Toronto will once again be taken over by down-swinging combatants as the annual Pillow Fight Day is celebrated on April 7 at 3 p.m. This city loves a good public space gathering, and there have been many such events, including light sabre battles, dance parties on streetcars, and massive games of Manhunt played by dozens.
In 1959, the city of Toronto was gifted 2,000 sakura trees by the Japanese ambassador. Most of them were planted in High Park, and inhabitants of the city can still enjoy the resulting cherry blossoms when they're in full bloom near the end of April.
Bye bye, bureaucrats
The city has lost three key people: TTC head Andy Byford is now heading up the New York City Transit, chief planner Jennifer Keesmaat returned to the private sector and city manager Peter Wallace went to work for the federal government. Anyone who has witnessed a city council meeting and caught a glimpse of how these top professionals are treated by councillors in public, let alone behind closed doors, will understand why they aren’t sticking around. But they are obviously highly skilled and are constantly being recruited by others. It has to stop.
Driving Miss Daisy
When new T.O. ride-sharing app DriveHer launched on March 16, 1,000 people downloaded it in the first 24 hours.
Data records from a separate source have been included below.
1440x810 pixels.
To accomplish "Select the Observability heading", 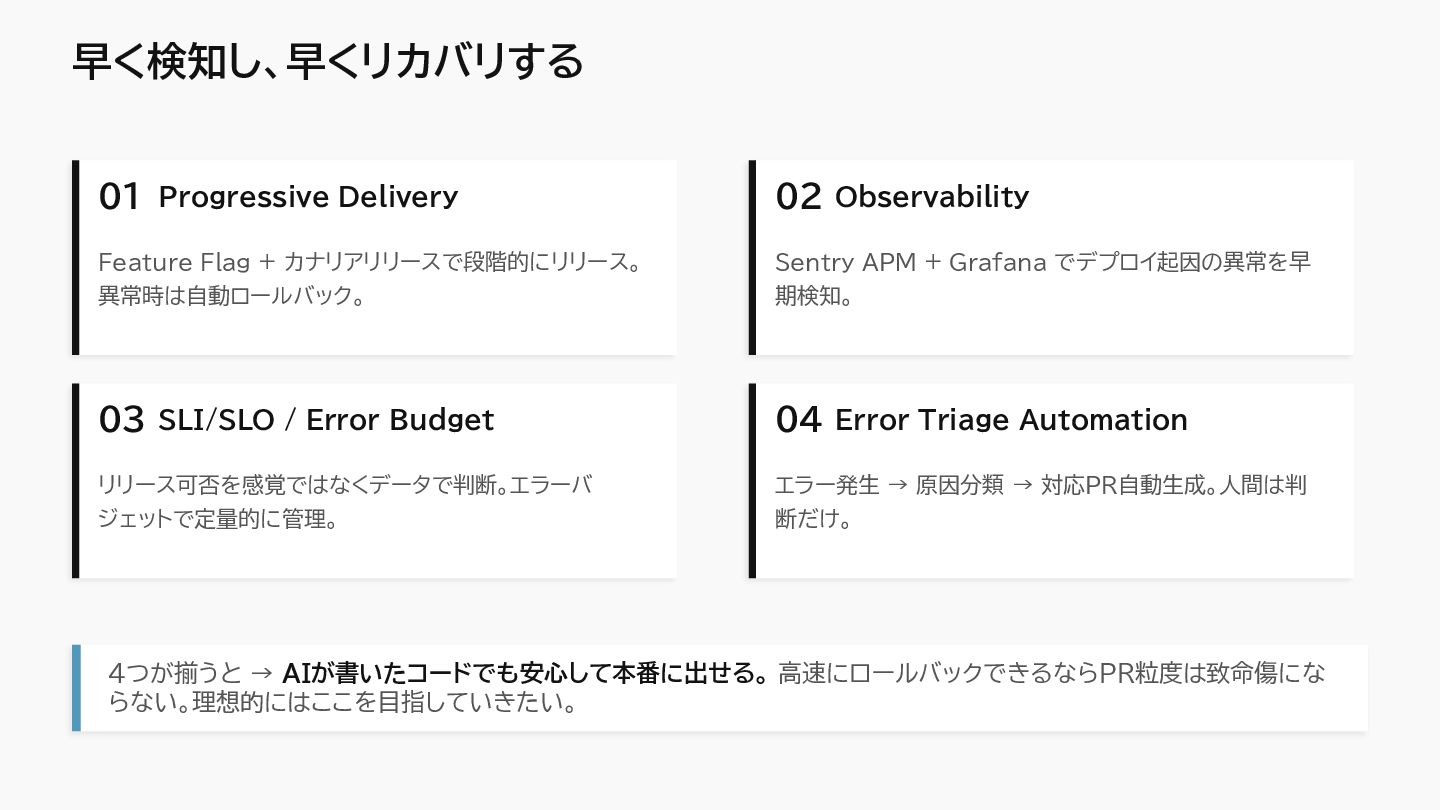I will pos(931,197).
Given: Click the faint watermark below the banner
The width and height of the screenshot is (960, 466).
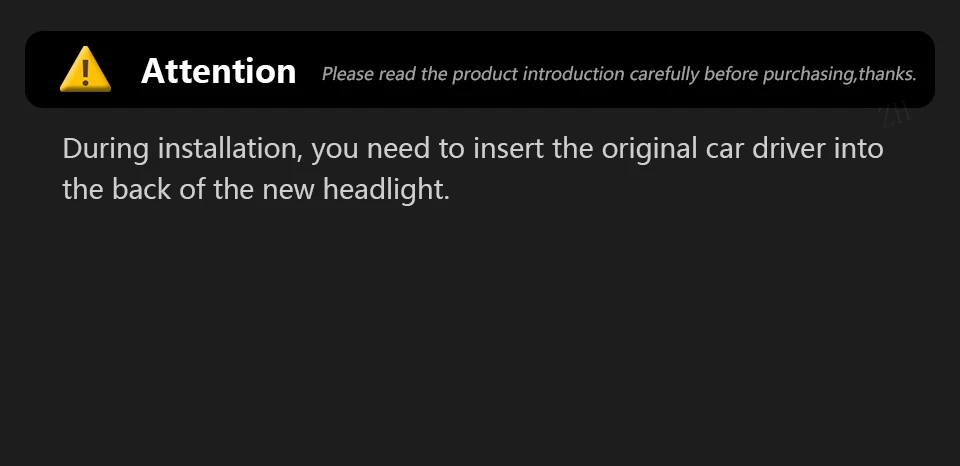Looking at the screenshot, I should [897, 116].
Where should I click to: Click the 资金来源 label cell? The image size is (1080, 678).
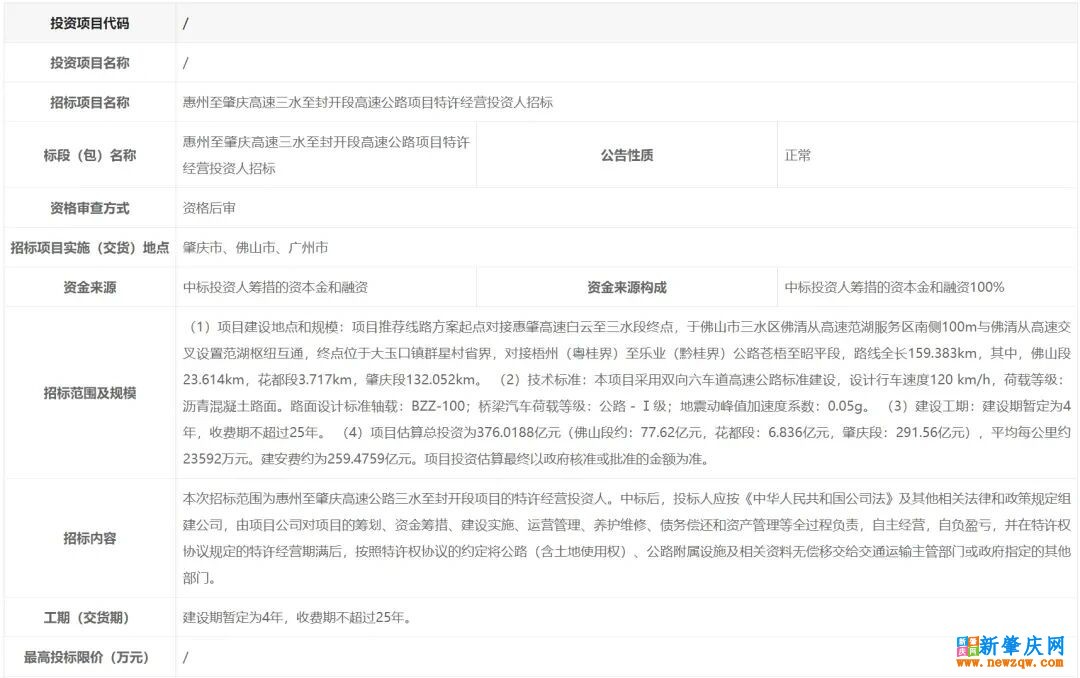pyautogui.click(x=89, y=287)

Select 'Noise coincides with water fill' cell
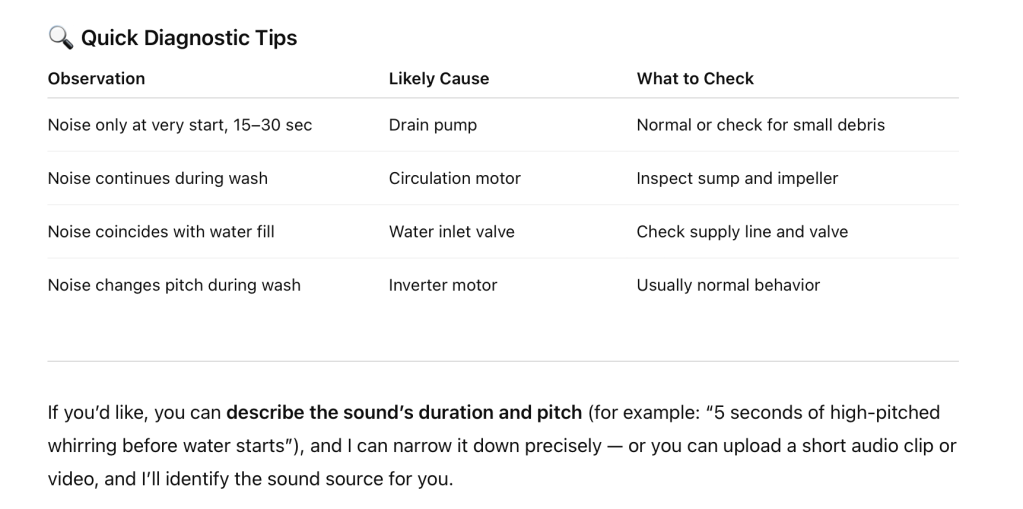[x=161, y=231]
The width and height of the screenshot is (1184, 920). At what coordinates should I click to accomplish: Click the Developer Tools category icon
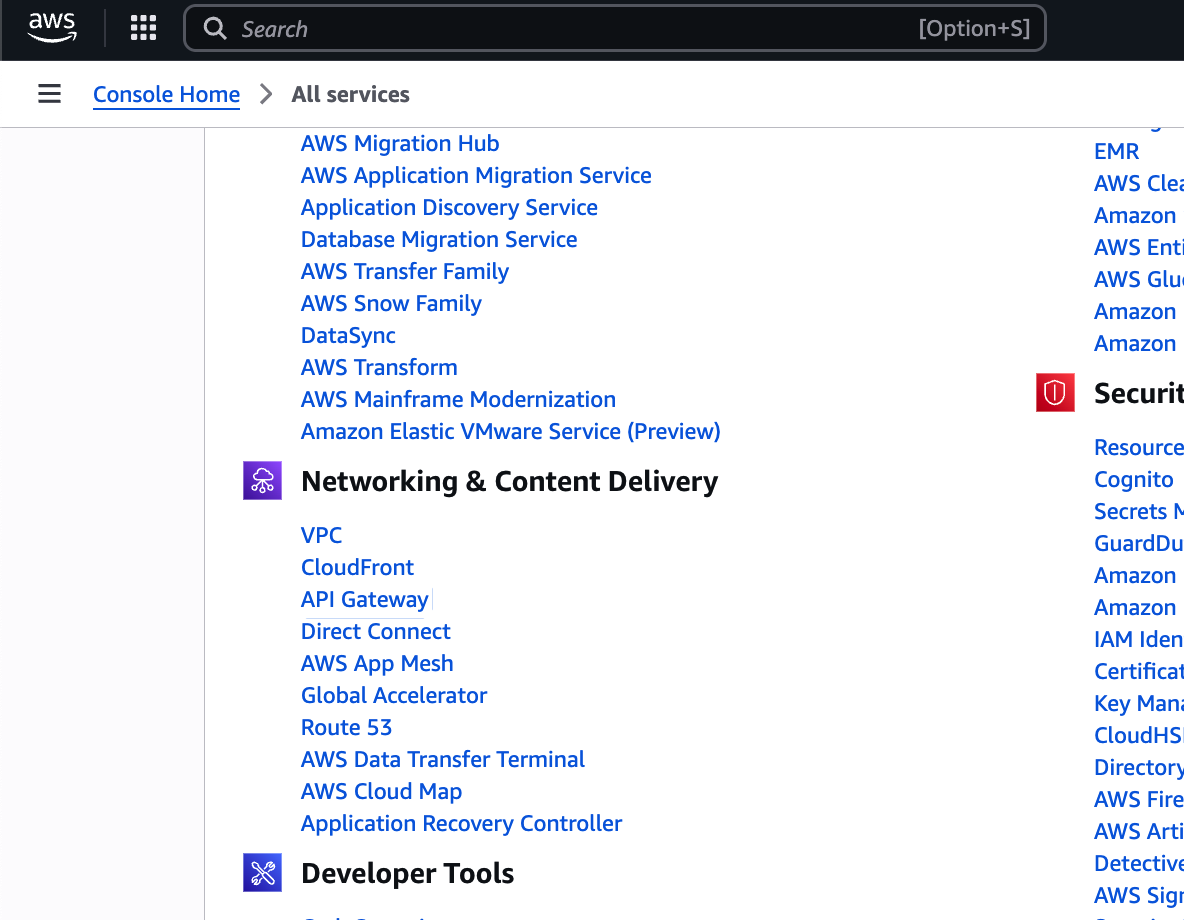[263, 873]
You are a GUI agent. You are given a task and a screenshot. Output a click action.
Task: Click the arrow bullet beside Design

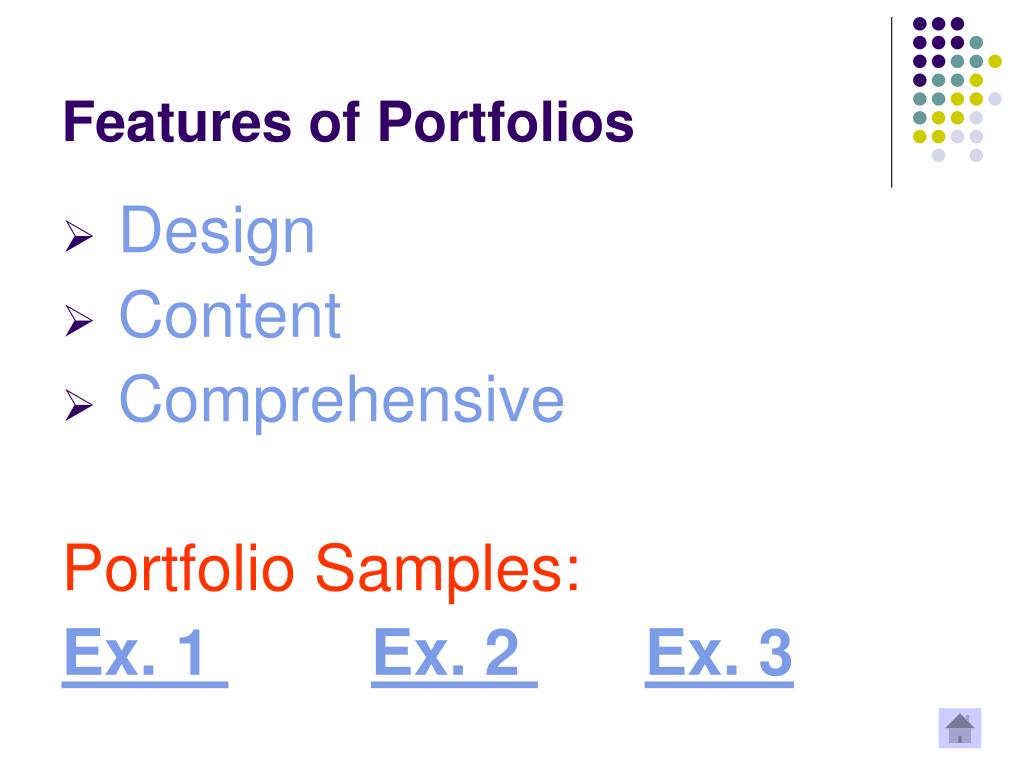coord(78,236)
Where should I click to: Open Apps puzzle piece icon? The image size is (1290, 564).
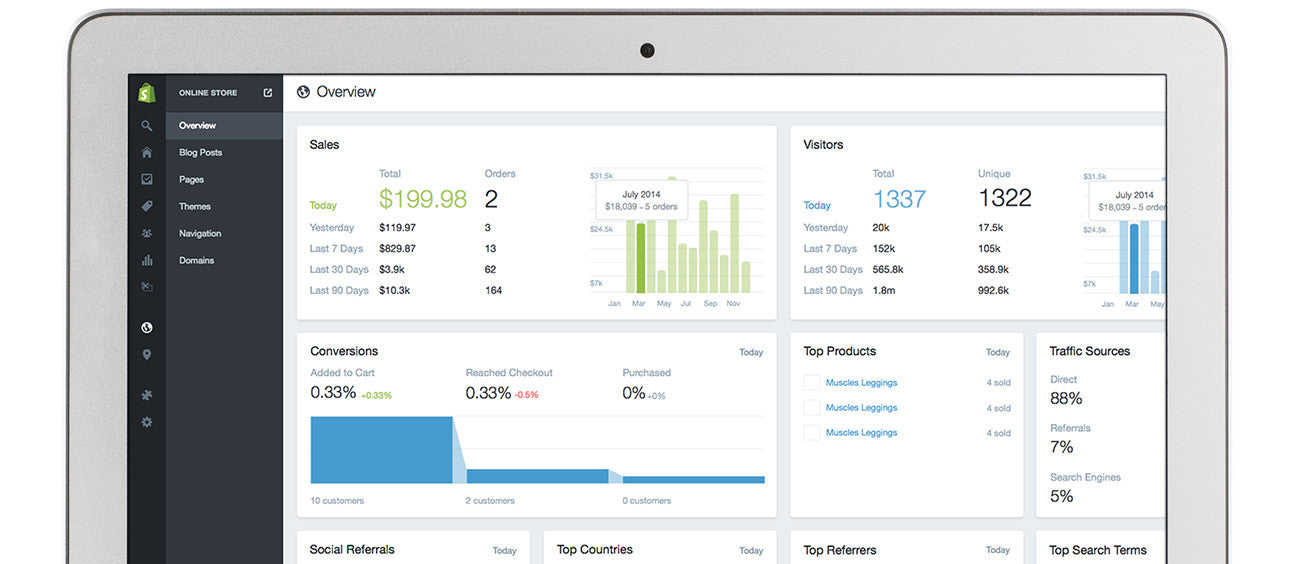click(x=147, y=395)
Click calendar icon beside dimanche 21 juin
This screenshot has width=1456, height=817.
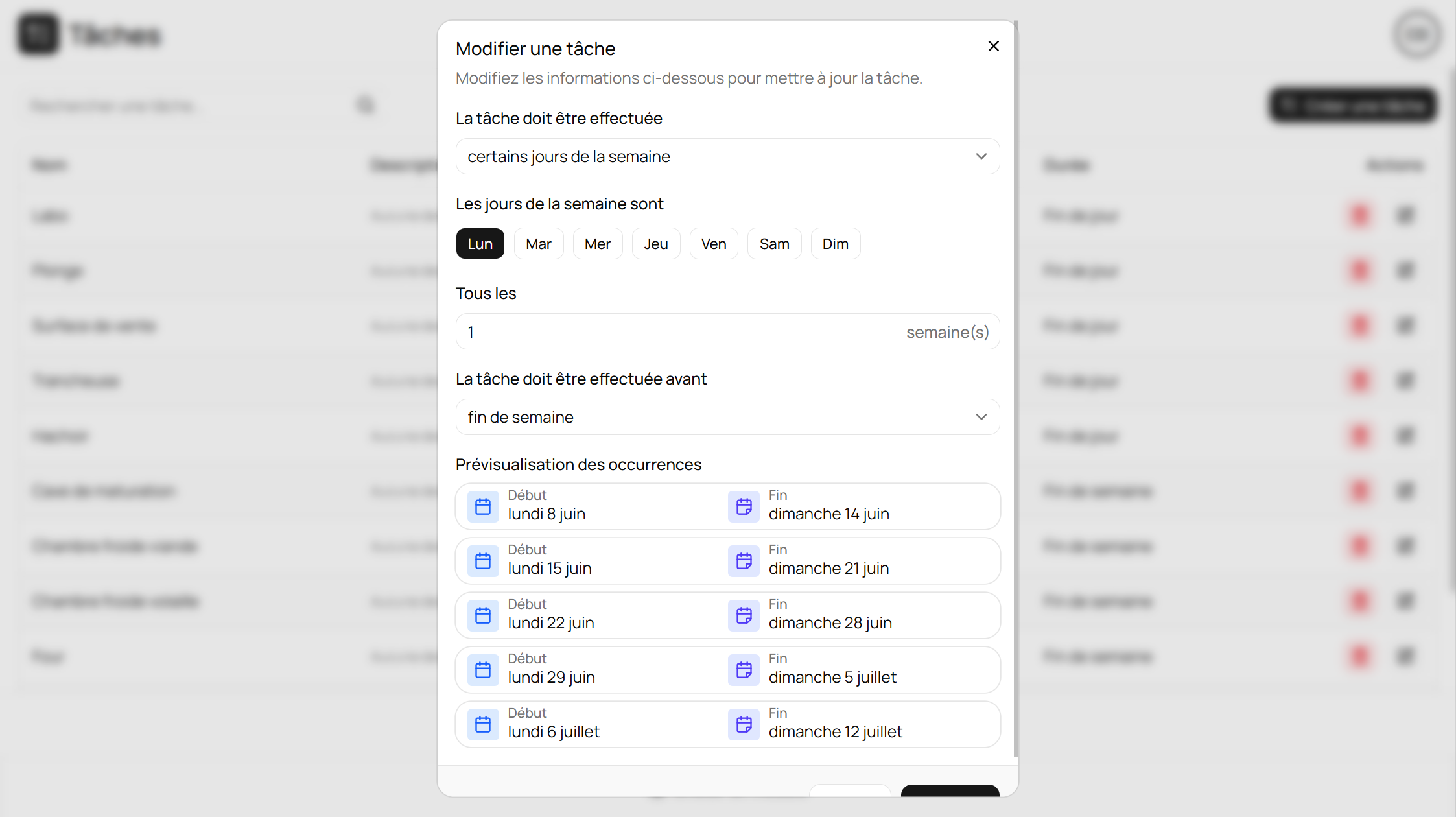coord(744,561)
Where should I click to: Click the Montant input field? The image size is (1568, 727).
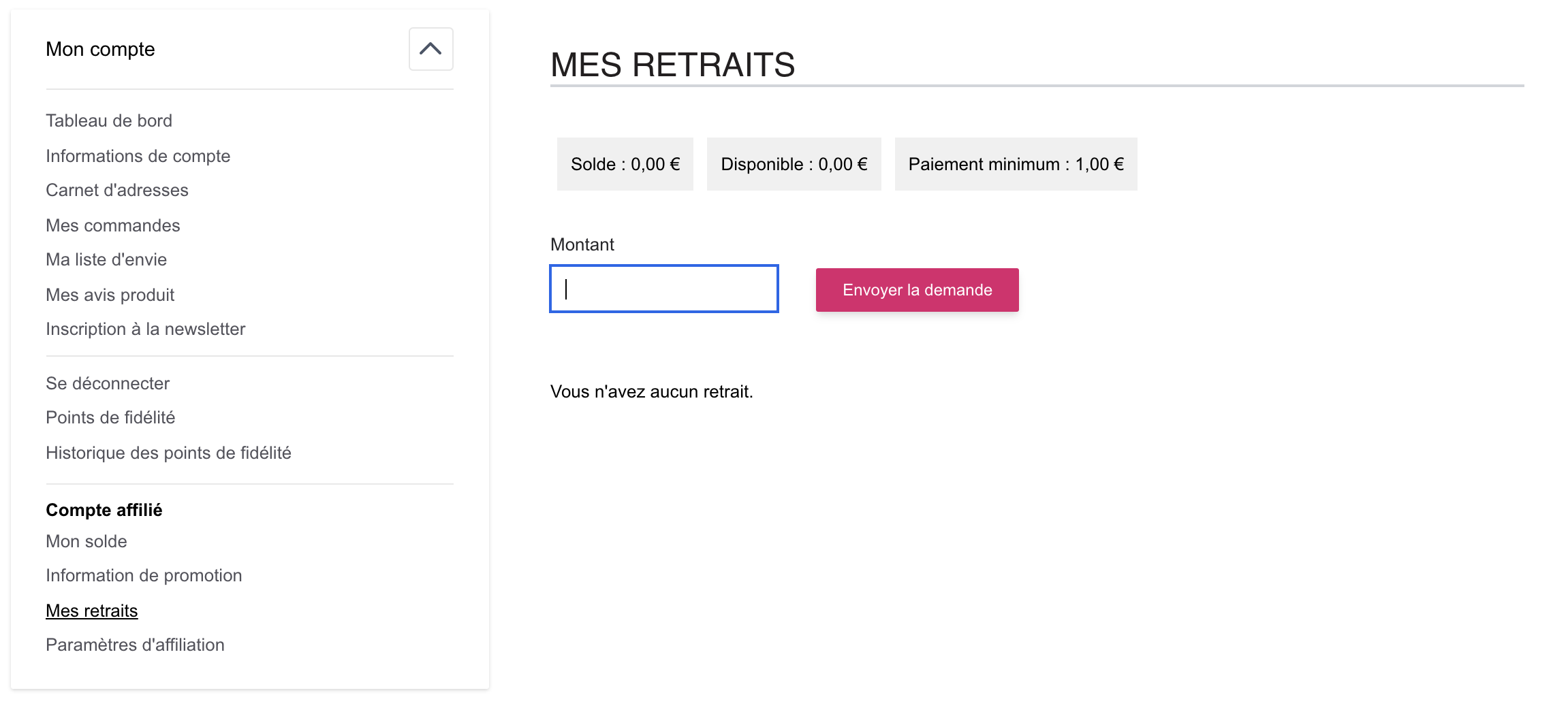coord(664,289)
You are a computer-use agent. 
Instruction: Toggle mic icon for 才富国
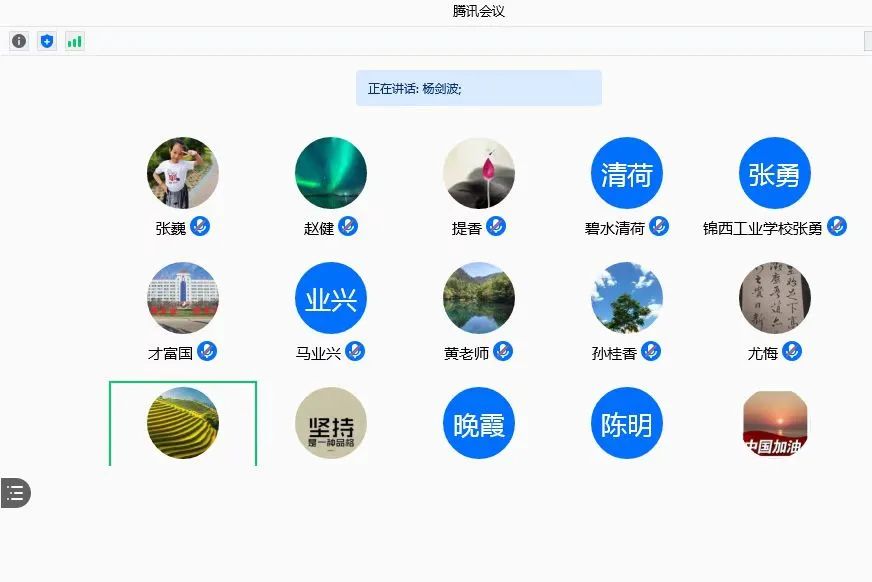(207, 352)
The service, which uses female drivers and can only be used by women, hopes to make women travelling around Toronto feel safer.
Peter Munk dies at age 90
Serial entrepreneur Peter Munk died in Toronto on Wednesday, March 28. The founder of Barrick Gold Corp, the world's largest gold producer, was a significant donor to the universities, including the Peter Munk Cardiac Centre, the University Health Network and the University of Toronto Munk School of Global Affairs.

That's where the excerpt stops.